:: What you should do ::
Your answer should be the complete data, copied exactly.

-------- Provided records --------

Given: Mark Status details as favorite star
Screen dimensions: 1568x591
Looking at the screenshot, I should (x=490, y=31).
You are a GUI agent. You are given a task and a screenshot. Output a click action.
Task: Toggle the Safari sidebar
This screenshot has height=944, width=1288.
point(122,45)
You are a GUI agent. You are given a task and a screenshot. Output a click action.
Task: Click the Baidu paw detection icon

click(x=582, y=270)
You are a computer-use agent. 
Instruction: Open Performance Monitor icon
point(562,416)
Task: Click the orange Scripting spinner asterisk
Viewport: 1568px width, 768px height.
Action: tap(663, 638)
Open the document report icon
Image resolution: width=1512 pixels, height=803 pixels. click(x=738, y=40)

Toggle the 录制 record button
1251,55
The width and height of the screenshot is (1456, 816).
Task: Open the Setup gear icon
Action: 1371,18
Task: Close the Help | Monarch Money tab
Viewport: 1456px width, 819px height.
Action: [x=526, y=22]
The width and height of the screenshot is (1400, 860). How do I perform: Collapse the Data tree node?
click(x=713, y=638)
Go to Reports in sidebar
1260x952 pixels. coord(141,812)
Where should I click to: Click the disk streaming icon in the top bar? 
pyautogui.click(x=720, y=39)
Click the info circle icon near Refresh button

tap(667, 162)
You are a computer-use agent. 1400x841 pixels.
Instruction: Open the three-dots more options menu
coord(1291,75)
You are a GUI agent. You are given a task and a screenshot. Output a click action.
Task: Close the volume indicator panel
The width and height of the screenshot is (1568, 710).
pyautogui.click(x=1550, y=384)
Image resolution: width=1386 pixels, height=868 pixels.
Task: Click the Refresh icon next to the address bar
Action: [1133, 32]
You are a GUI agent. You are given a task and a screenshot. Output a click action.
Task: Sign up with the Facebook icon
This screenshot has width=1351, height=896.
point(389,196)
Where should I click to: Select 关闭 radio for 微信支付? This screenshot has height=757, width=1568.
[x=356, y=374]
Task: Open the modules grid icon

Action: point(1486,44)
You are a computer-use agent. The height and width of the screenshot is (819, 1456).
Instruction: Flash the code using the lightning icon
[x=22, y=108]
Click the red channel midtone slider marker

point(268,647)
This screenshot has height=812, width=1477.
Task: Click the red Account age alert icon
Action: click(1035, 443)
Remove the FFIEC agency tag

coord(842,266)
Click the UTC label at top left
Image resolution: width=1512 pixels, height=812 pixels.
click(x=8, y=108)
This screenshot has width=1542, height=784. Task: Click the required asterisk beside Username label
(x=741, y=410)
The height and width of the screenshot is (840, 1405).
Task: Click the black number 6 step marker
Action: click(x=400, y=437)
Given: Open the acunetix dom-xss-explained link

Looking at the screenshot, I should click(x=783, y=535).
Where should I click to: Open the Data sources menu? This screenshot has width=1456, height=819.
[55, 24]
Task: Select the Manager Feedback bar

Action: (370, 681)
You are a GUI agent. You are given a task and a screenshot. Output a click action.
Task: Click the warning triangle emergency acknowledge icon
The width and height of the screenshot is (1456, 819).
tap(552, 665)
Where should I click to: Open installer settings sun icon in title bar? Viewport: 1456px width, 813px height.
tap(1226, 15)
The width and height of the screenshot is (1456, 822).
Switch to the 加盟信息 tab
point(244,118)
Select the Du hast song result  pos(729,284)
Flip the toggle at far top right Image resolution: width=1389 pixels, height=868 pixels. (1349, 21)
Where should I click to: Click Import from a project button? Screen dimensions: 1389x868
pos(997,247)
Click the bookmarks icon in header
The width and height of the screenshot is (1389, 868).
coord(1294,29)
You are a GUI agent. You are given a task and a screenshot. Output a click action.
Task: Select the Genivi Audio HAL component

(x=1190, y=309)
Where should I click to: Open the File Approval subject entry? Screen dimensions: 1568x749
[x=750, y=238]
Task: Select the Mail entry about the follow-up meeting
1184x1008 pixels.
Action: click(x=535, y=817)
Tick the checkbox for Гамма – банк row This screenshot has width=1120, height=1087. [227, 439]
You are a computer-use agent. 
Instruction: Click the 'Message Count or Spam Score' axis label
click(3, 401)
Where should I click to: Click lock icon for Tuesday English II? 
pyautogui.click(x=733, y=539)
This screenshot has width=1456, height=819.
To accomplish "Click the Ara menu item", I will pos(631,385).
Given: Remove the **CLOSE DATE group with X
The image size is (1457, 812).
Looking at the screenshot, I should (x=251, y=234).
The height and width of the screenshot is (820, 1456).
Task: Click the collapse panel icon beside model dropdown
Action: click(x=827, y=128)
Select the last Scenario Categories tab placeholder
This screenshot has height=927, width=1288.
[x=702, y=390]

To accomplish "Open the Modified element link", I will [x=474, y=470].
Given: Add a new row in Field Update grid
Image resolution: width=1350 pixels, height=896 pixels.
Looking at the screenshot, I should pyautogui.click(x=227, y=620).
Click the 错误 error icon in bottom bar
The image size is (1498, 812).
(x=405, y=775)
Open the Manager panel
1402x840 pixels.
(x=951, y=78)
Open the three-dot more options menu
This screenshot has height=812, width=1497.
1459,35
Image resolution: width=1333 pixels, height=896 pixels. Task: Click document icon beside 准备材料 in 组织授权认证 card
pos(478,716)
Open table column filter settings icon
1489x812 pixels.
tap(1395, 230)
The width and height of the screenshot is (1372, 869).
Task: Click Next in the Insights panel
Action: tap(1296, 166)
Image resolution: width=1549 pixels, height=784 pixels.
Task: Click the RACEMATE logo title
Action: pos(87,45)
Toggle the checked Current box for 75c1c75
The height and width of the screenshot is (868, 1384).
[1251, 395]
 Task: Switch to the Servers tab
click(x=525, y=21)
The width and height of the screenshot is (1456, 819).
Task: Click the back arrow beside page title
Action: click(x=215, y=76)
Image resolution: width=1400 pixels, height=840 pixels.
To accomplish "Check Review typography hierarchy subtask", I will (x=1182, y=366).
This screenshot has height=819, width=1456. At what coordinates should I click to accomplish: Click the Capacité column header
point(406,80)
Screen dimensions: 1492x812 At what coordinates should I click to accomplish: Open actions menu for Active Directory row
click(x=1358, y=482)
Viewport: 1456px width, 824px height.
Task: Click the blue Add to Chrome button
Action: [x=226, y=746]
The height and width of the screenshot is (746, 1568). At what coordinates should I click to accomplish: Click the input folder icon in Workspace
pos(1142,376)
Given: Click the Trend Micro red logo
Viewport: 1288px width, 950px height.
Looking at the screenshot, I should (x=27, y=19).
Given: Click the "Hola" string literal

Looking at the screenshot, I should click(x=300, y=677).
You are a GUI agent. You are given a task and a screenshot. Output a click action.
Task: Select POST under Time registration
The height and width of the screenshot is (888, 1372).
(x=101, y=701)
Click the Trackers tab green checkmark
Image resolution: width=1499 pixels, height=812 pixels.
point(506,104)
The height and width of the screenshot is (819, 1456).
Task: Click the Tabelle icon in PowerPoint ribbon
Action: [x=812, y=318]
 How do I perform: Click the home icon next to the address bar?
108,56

--------

:: Answer area ::
Given: Mark Status details as favorite star
Screen dimensions: 1568x591
Looking at the screenshot, I should (x=490, y=31).
You are a GUI agent. You are given a task and a screenshot. Output a click action.
Task: Toggle the Safari sidebar
This screenshot has height=944, width=1288.
point(122,45)
You are a GUI agent. You are given a task and a screenshot. Output a click action.
Task: Click the Baidu paw detection icon

click(x=582, y=270)
You are a computer-use agent. 
Instruction: Open Performance Monitor icon
point(562,416)
Task: Click the orange Scripting spinner asterisk
Viewport: 1568px width, 768px height.
Action: tap(663, 638)
Open the document report icon
Image resolution: width=1512 pixels, height=803 pixels. click(x=738, y=40)

Toggle the 录制 record button
1251,55
The width and height of the screenshot is (1456, 816).
Task: Open the Setup gear icon
Action: 1371,18
Task: Close the Help | Monarch Money tab
Viewport: 1456px width, 819px height.
Action: [x=526, y=22]
The width and height of the screenshot is (1400, 860). How do I perform: Collapse the Data tree node?
click(x=713, y=638)
Go to Reports in sidebar
1260x952 pixels. coord(141,812)
Where should I click to: Click the disk streaming icon in the top bar? 
pyautogui.click(x=720, y=39)
Click the info circle icon near Refresh button

tap(667, 162)
You are a computer-use agent. 1400x841 pixels.
Instruction: Open the three-dots more options menu
coord(1291,75)
You are a GUI agent. You are given a task and a screenshot. Output a click action.
Task: Close the volume indicator panel
The width and height of the screenshot is (1568, 710).
pyautogui.click(x=1550, y=384)
Image resolution: width=1386 pixels, height=868 pixels.
Task: Click the Refresh icon next to the address bar
Action: [1133, 32]
You are a GUI agent. You are given a task and a screenshot. Output a click action.
Task: Sign up with the Facebook icon
This screenshot has width=1351, height=896.
point(389,196)
Where should I click to: Select 关闭 radio for 微信支付? This screenshot has height=757, width=1568.
[x=356, y=374]
Task: Open the modules grid icon

Action: point(1486,44)
You are a computer-use agent. The height and width of the screenshot is (819, 1456).
Instruction: Flash the code using the lightning icon
[x=22, y=108]
Click the red channel midtone slider marker

point(268,647)
This screenshot has height=812, width=1477.
Task: Click the red Account age alert icon
Action: click(1035, 443)
Remove the FFIEC agency tag

coord(842,266)
Click the UTC label at top left
Image resolution: width=1512 pixels, height=812 pixels.
click(x=8, y=108)
This screenshot has width=1542, height=784. Task: Click the required asterisk beside Username label
(x=741, y=410)
The height and width of the screenshot is (840, 1405).
Task: Click the black number 6 step marker
Action: click(x=400, y=437)
Given: Open the acunetix dom-xss-explained link

Looking at the screenshot, I should click(x=783, y=535).
Where should I click to: Open the Data sources menu? This screenshot has width=1456, height=819.
[55, 24]
Task: Select the Manager Feedback bar

Action: (370, 681)
You are a GUI agent. You are given a task and a screenshot. Output a click action.
Task: Click the warning triangle emergency acknowledge icon
The width and height of the screenshot is (1456, 819).
tap(552, 665)
Where should I click to: Open installer settings sun icon in title bar? Viewport: 1456px width, 813px height.
tap(1226, 15)
The width and height of the screenshot is (1456, 822).
Switch to the 加盟信息 tab
point(244,118)
Select the Du hast song result  pos(729,284)
Flip the toggle at far top right Image resolution: width=1389 pixels, height=868 pixels. (1349, 21)
Where should I click to: Click Import from a project button? Screen dimensions: 1389x868
pos(997,247)
Click the bookmarks icon in header
The width and height of the screenshot is (1389, 868).
coord(1294,29)
You are a GUI agent. You are given a task and a screenshot. Output a click action.
Task: Select the Genivi Audio HAL component

(x=1190, y=309)
Where should I click to: Open the File Approval subject entry? Screen dimensions: 1568x749
[x=750, y=238]
Task: Select the Mail entry about the follow-up meeting
1184x1008 pixels.
Action: click(x=535, y=817)
Tick the checkbox for Гамма – банк row This screenshot has width=1120, height=1087. [227, 439]
You are a computer-use agent. 
Instruction: Click the 'Message Count or Spam Score' axis label
click(3, 401)
Where should I click to: Click lock icon for Tuesday English II? 
pyautogui.click(x=733, y=539)
This screenshot has width=1456, height=819.
To accomplish "Click the Ara menu item", I will pos(631,385).
Given: Remove the **CLOSE DATE group with X
The image size is (1457, 812).
Looking at the screenshot, I should (x=251, y=234).
The height and width of the screenshot is (820, 1456).
Task: Click the collapse panel icon beside model dropdown
Action: click(x=827, y=128)
Select the last Scenario Categories tab placeholder
This screenshot has height=927, width=1288.
[x=702, y=390]

To accomplish "Open the Modified element link", I will [x=474, y=470].
Given: Add a new row in Field Update grid
Image resolution: width=1350 pixels, height=896 pixels.
Looking at the screenshot, I should pyautogui.click(x=227, y=620).
Click the 错误 error icon in bottom bar
The image size is (1498, 812).
(x=405, y=775)
Open the Manager panel
1402x840 pixels.
(x=951, y=78)
Open the three-dot more options menu
This screenshot has height=812, width=1497.
1459,35
Image resolution: width=1333 pixels, height=896 pixels. Task: Click document icon beside 准备材料 in 组织授权认证 card
pos(478,716)
Open table column filter settings icon
1489x812 pixels.
tap(1395, 230)
The width and height of the screenshot is (1372, 869).
Task: Click Next in the Insights panel
Action: tap(1296, 166)
Image resolution: width=1549 pixels, height=784 pixels.
Task: Click the RACEMATE logo title
Action: pos(87,45)
Toggle the checked Current box for 75c1c75
The height and width of the screenshot is (868, 1384).
[1251, 395]
 Task: Switch to the Servers tab
click(x=525, y=21)
The width and height of the screenshot is (1456, 819).
Task: Click the back arrow beside page title
Action: click(x=215, y=76)
Image resolution: width=1400 pixels, height=840 pixels.
To accomplish "Check Review typography hierarchy subtask", I will (x=1182, y=366).
This screenshot has height=819, width=1456. At what coordinates should I click to accomplish: Click the Capacité column header
point(406,80)
Screen dimensions: 1492x812 At what coordinates should I click to accomplish: Open actions menu for Active Directory row
click(x=1358, y=482)
Viewport: 1456px width, 824px height.
Task: Click the blue Add to Chrome button
Action: [x=226, y=746]
The height and width of the screenshot is (746, 1568). At what coordinates should I click to accomplish: Click the input folder icon in Workspace
pos(1142,376)
Given: Click the Trend Micro red logo
Viewport: 1288px width, 950px height.
Looking at the screenshot, I should (x=27, y=19).
Given: Click the "Hola" string literal

Looking at the screenshot, I should click(x=300, y=677).
You are a GUI agent. You are given a task and a screenshot. Output a click action.
Task: Select POST under Time registration
The height and width of the screenshot is (888, 1372).
(x=101, y=701)
Click the Trackers tab green checkmark
Image resolution: width=1499 pixels, height=812 pixels.
point(506,104)
The height and width of the screenshot is (819, 1456).
Task: Click the Tabelle icon in PowerPoint ribbon
Action: [x=812, y=318]
 How do I perform: Click the home icon next to the address bar?
108,56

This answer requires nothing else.